The cause of Peyronie's disease isn't certain. There's a link to fibrosis or scarring of other tissues in the body such as a condition known as Dupuytren's contracture of the hand. There's also a mild family tendency to the disease.

Many researchers now think that the plaque or lump in Peyronie's disease develops following trauma such as hitting or bending that causes localised bleeding inside the penis. This leads to injury of the elastic lining of chambers inside the penis.

Ageing increases the risk as a general reduction in elasticity of the body's tissues increases the chances of injury. If the damaged area heals slowly, the plaque undergoes fibrosis, or formation of tough fibrous tissue, and even calcification (formation of calcium deposits) resulting in a long-term problem.

But this theory doesn't explain those cases which develop slowly, or why similar conditions such as Dupuytren's contracture don't seem to result from severe trauma.


Peyronie's disease often occurs in a mild form that heals without treatment in six to 15 months. However, for some men the problem is severe and permanent.

The main aim of treatment in Peyronie's is to help the man stay sexually active, but doctors try to avoid intervening as far as possible because there's no strong evidence to show that any treatment other than surgery is effective. So information and reassurance is usually the first step and for many men that is enough.
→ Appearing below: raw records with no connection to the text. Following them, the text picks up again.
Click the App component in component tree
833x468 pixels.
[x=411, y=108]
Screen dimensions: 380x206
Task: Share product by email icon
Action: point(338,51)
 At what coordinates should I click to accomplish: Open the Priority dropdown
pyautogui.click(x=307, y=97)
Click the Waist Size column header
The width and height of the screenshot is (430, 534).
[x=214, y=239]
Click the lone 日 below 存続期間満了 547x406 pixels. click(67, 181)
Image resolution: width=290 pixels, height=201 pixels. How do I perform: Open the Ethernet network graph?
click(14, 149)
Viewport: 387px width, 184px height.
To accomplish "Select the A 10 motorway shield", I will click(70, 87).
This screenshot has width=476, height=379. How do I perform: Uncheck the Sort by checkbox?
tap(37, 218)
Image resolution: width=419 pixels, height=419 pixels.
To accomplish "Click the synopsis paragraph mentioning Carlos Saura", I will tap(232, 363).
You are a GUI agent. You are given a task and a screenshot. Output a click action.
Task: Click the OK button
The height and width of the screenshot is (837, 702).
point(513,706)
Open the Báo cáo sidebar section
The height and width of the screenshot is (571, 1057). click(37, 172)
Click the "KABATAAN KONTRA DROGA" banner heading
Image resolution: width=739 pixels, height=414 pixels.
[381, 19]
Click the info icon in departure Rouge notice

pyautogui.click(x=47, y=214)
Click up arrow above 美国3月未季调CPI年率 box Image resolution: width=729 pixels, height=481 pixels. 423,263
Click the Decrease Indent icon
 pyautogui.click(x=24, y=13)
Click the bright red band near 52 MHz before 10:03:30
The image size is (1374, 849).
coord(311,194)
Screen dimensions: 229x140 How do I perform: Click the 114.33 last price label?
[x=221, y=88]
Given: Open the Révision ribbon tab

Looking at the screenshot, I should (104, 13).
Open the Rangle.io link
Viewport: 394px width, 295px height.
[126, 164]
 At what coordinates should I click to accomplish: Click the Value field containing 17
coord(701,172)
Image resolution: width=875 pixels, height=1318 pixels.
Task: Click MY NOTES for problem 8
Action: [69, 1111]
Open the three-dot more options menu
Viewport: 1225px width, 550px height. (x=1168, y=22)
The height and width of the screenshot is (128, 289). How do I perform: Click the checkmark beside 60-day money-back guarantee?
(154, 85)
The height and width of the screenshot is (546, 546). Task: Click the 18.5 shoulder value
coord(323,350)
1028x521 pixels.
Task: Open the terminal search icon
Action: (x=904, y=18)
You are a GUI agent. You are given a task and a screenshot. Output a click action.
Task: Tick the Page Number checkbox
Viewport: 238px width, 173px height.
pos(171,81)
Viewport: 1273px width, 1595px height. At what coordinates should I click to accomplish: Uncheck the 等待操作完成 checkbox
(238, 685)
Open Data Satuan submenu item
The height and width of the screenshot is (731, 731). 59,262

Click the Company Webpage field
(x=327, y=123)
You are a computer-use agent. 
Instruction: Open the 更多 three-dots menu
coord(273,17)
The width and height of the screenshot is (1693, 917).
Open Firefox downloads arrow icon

Surgery is usually performed after several years when the disease is stabilised and the deformity prevents intercourse. Because the plaque of Peyronie's disease often shrinks or disappears without treatment, medical experts suggest waiting one to two years or longer before attempting to correct it surgically. Other currently unproven treatments include:
  • Vitamin E tablets (200mg three times a day) - has antioxidant properties which helps relief pain.
  • Tamoxifen (20 mg twice per day) is believed to inhibit inflammatory response.
  • POTABA (potassium aminobenzoate) tablets- 12 g/day. Inhibit abnormal fibroblast proliferation.
  • Injections of chemical agents such as collagenase, dimethyl sulfoxide, steroids and calcium channel blockers directly into the plaques (the most promising being collagenase, an enzyme that attacks collagen, the major component of Peyronie's plaques).
  • Radiation therapy has also been used. But while it can reduce pain it has no effect on the plaque itself and can cause unwelcome side effects.
  • Extracorporeal shock wave therapy, (ESWT) is being used in some hospitals. Although initial results have been promising, the long term outcome is yet to be determined.
  • Surgery

    This is only considered if you've had Peyronie's disease for a year or more and it hasn't progressed for at least three months. The three most common operations are:
  • Removal or expansion of the plaque followed by placement of a patch of skin, vein or artificial material. This can involve partial loss of erectile function, especially rigidity.
  • Removal or pinching of tissue from the side of the penis opposite the plaque, which cancels out the bending effect (Nesbitt procedure). This causes a shortening of the erect penis.
  • Implantation of a device that increases rigidity of the penis. In some cases, an implant alone will straighten the penis adequately. In other cases, implantation is combined with a technique of incisions and grafting or plication (pinching or folding the skin).
  • It will also help as well if you talk to your partner. Support and understanding removes a lot of the worry and pressure. Try to encourage your husband to talk to his doctor about it. They'll be able to refer him for assessment by a urologist who specialises in the problem.